◆ POKAZANY FRAGMENT
----

Dyrektor aresztu, a następnie dyrektor okręgowy Służby Więziennej, wydali orzeczenia, wymierzające strażnikom karę wydalenia ze służby. Zarzucono strażnikom niedopełnienie obowiązków m.in. poprzez zabezpieczenie tylko z jednej strony pomieszczenia, gdzie przebywał osadzony czy zaprzestanie obserwacji osadzonego. W ocenie dyrektora, naruszenie stanowiło także "poinformowanie o ucieczce osadzonego dowódcy zmiany po 33 minutach od faktycznej ucieczki i po 24 minutach po zorientowaniu się w sytuacji".
Obaj strażnicy nie zgodzili się z tym i wystąpili do Sądu Okręgowego w Ostrołęce z pozwem przeciwko Skarbowi Państwa - Okręgowemu Inspektoratowi Służby Więziennej o uchylenie w całości tych orzeczeń, uznając, że wymierzona kara była „rażąco niewspółmierna”.
Sąd w Ostrołęce: Potrzebne ponowne rozpatrzenie
Sąd Okręgowy w Ostrołęce uznał, że "nie budzi wątpliwości, że kara wydalenia ze służby jest najsurowszą z kar, która powinna być orzeczona za przewinienie dyscyplinarne o znacznym stopniu szkodliwości". Zadaniem sądu w tej sprawie było ustalenie, czy zastosowana w tym przypadku kara wydalenia ze służby była adekwatna.
Sąd przychylił się do zeznań strażników oraz świadka, czyli dowódcy zmiany. - Świadek zeznał, że szkoda mu powodów, bo byli dobrymi funkcjonariuszami, nikt nie miał do nich zastrzeżeń. Podkreślił, że nie może powiedzieć o nich nic złego. Zdaniem świadka zastosowana względem powodów kara jest zbyt surowa, powinni dostać taką karę, żeby mogli zostać w służbie.
Sąd podkreślił, że nie budzi wątpliwości, że strażnicy dopuścili się przewinień dyscyplinarnych. Zaniechali obserwacji osadzonego, w wyniku czego ten uciekł ze szpitala. Ale sąd uznał, że przy wymierzaniu kary należy uwzględnić wszystkie okoliczności. Jako okoliczności łagodzące wskazano m.in. dotychczasowy przebieg służby (jeden ze strażników był dwukrotnie wyróżniany; drugi - pracował krótko, ale miał pozytywną opinię), nieumyślność naruszenia czy podjęcie starań o zmniejszenie skutków zdarzenia poprzez rozpoczęcie poszukiwań osadzonego.

----

◆ ZAPISANE WIERSZE
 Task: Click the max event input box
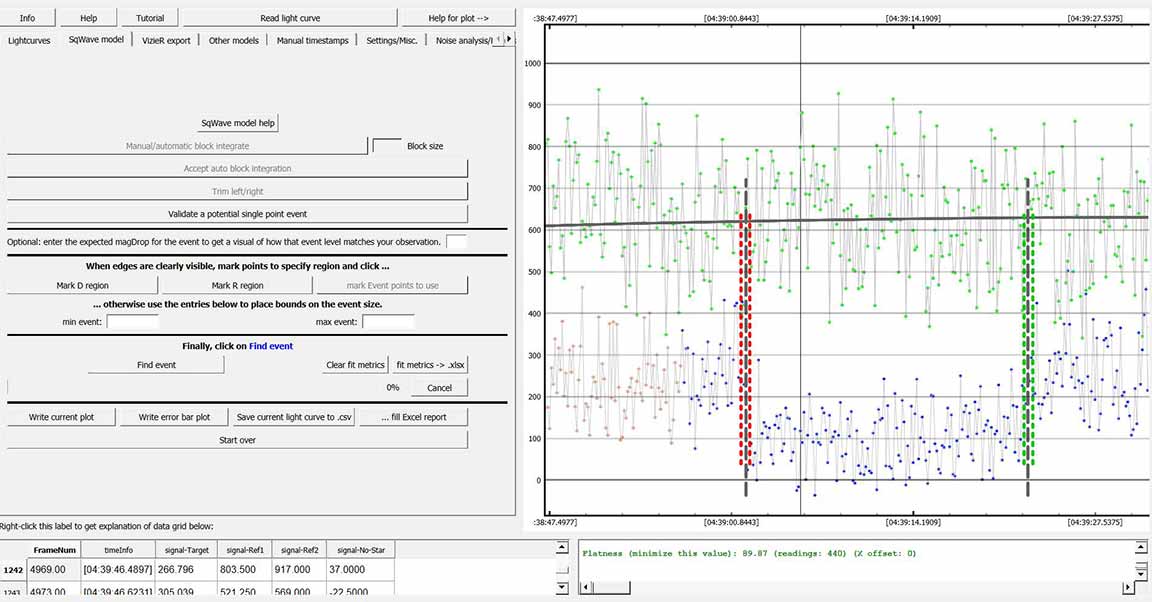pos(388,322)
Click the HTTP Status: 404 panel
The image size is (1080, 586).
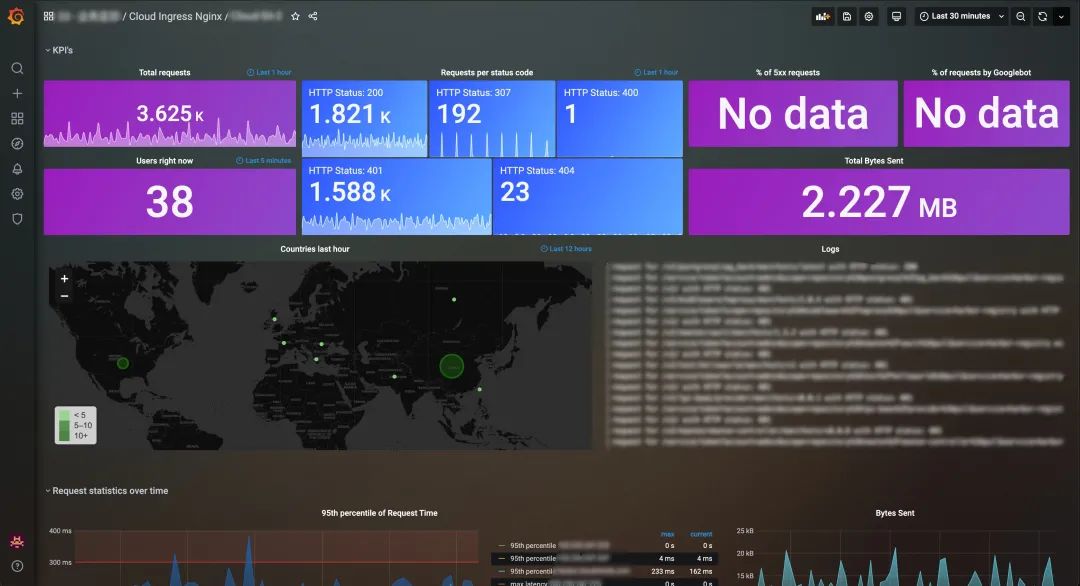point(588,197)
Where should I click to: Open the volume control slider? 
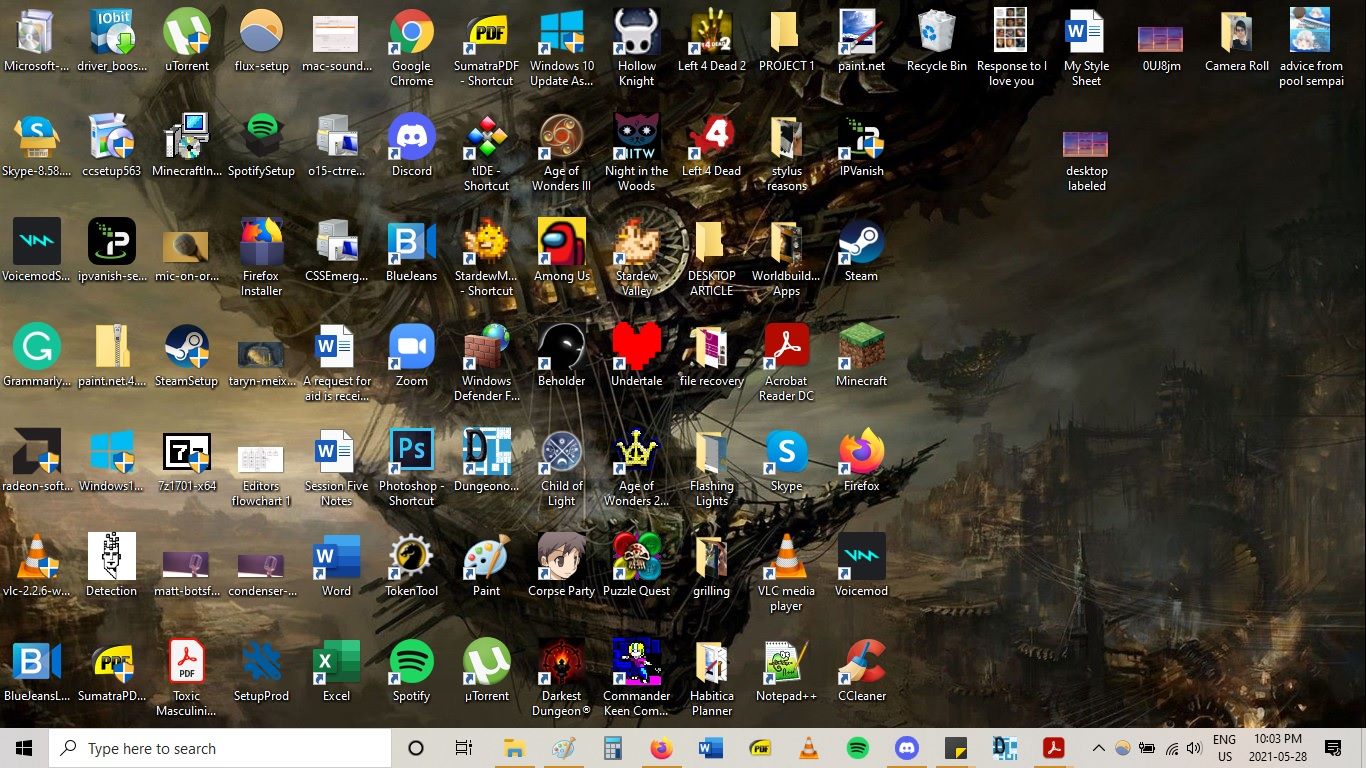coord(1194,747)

----

◆ ZADANIA
- A) Wymień wszystkie okoliczności łagodzące, które we fragmencie o ukaraniu strażników wskazał sąd.
- B) Przepisz dokładnie wszystkie wiersze zapisów, bez obrazów.
Fragment i zapisy to odrębne materiały, niezwiązane ze sobą.

◆ ODPOWIEDZI
- A)
- dotychczasowy przebieg służby (jeden ze strażników był dwukrotnie wyróżniany, drugi pracował krótko, ale miał pozytywną opinię)
- nieumyślność naruszenia
- podjęcie starań o zmniejszenie skutków zdarzenia poprzez rozpoczęcie poszukiwań osadzonego

- B)
 Task: Click the max event input box
pos(388,322)
Click the HTTP Status: 404 panel
The image size is (1080, 586).
point(588,197)
Where should I click to: Open the volume control slider? 
coord(1194,747)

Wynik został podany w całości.